It appears we have come full circle. Johnny Cash over the years would jot down poetry or unrecorded lyrical ideas (if you’d rather). His son has compiled a number of those unpublished, unrecorded lyrics in a book. To commemorate that, he also recruited a number of recording artists to set those words to music. The resulting album is called Johnny Cash: Forever Words, The Music. This sort of thing is not unprecedented. There was the mini-super group The New Basement Tapes who recorded a batch of songs with unused Bob Dylan lyrics from the actual Basement Tapes era. Billy Bragg and Wilco got together and did an album of Woody Gutherie songs, Mermaid Avenue, using some old unpublished lyrics of Woody’s.
While the album, Forever Words hasn’t been released yet, there are a few tracks that have been released. It’s a real mix of artists… From Elvis Costello and John Mellencamp to Carlene Carter and Alison Krauss. There are also some newer country artists which I will avoid like the plague… Compilations are always dicey. But the artist whose name jumped out at me, and caused my earlier “full circle” remark, was the late Chris Cornell. I think this was one of the last things he recorded and I believe it marks his first posthumously released song since his untimely death (I Awoke To The Devastating News: Chris Cornell Has Passed Away, RIP). I’m still not quite over his loss… amongst others.
The song is entitled “You Never Knew My Mind,” and it is just a beautiful song. The Cash lyric is wonderful. Like Johnny doing an acoustic based “Rusty Cage,” this is an acoustic based song. It’s Cornell’s wonderful voice, acoustic guitar and some strings.
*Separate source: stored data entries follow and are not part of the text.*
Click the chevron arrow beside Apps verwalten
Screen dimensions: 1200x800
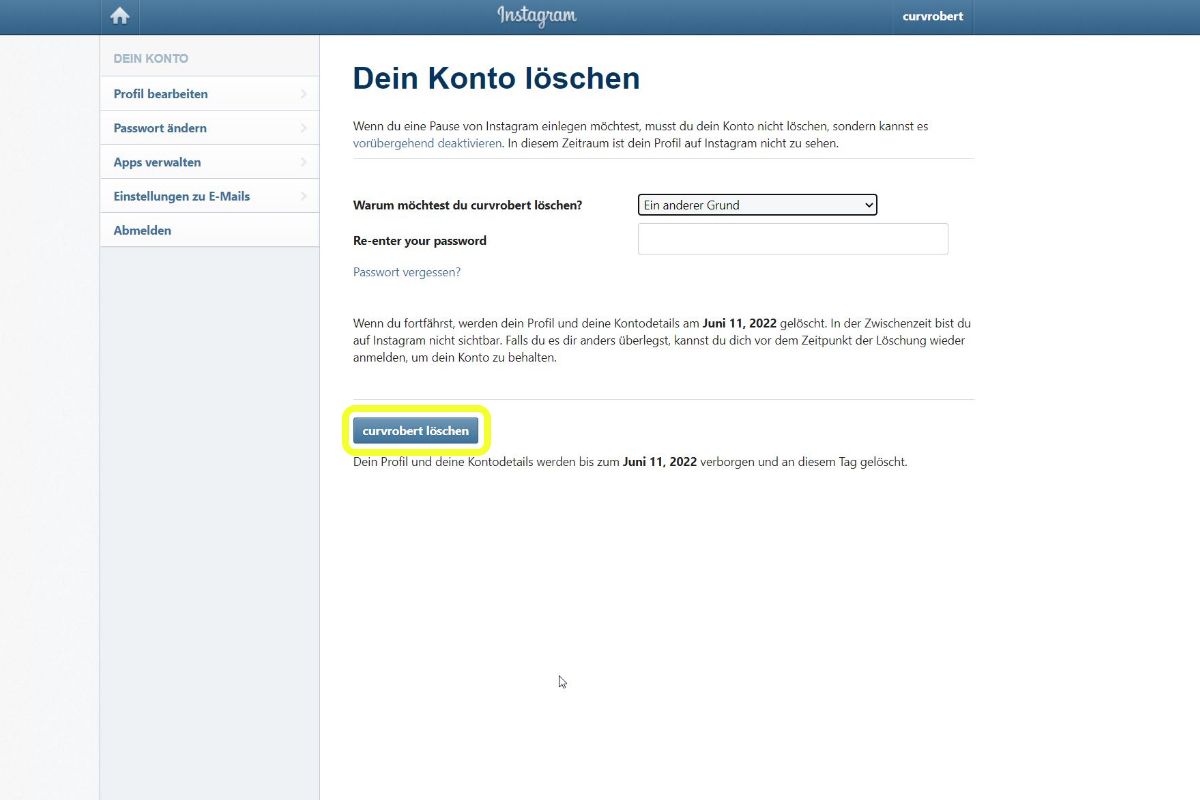click(x=303, y=162)
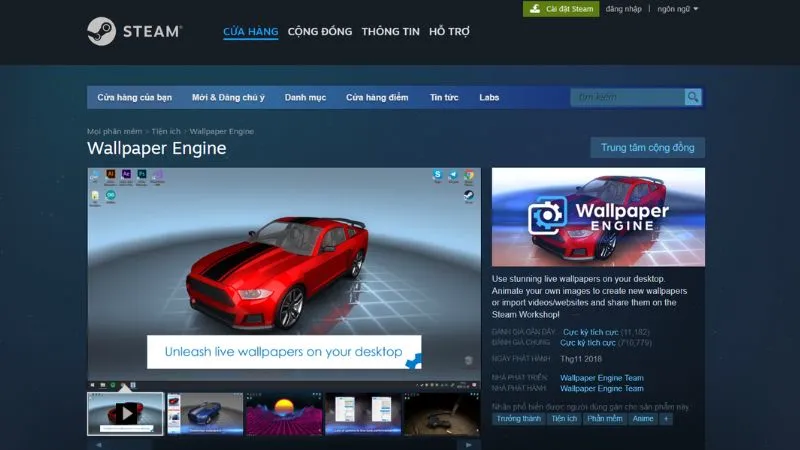Click the Trung tâm cộng đồng button
The image size is (800, 450).
(647, 147)
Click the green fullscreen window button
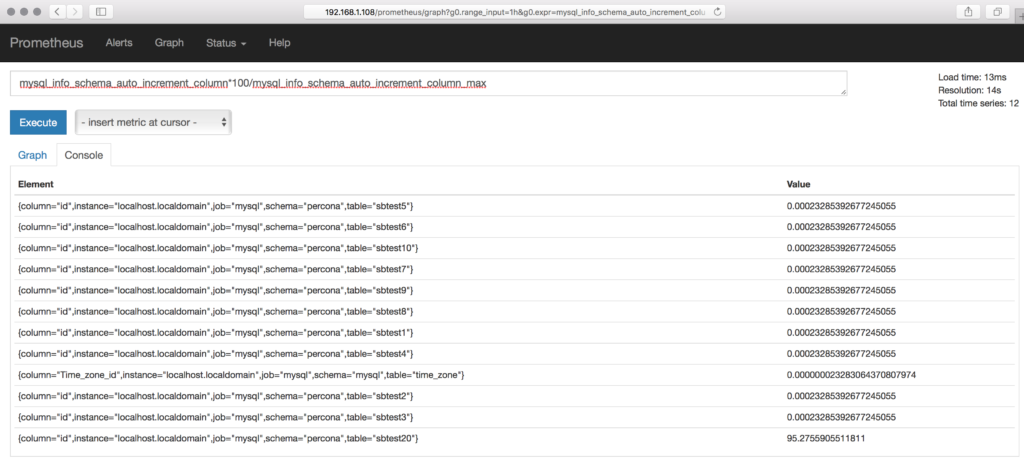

Toward the end there’s some atmospheric electric guitar, quiet drums and some nice, understated backing vocals. The song builds and builds until it ends where it began with just Cornell’s voice and an acoustic guitar. The song takes me back to a word I’ve used a lot in this post… haunting. I had a person I knew, who passed away suddenly, who left me a voicemail a few days before passing. I’ve never deleted the message. It’s like holding on to a small part of that person… For some odd reason, this song reminds me of that voicemail… It’s like a hearing Chris Cornell’s voice fools me for that brief second into thinking maybe he is still here.
I don’t know how the rest of this record will be… I mean, Brad Paisley does a song… no thank you. But this song is certainly a gem worth checking out.
Enjoy!
Awesome…loved this song, thanks for the review!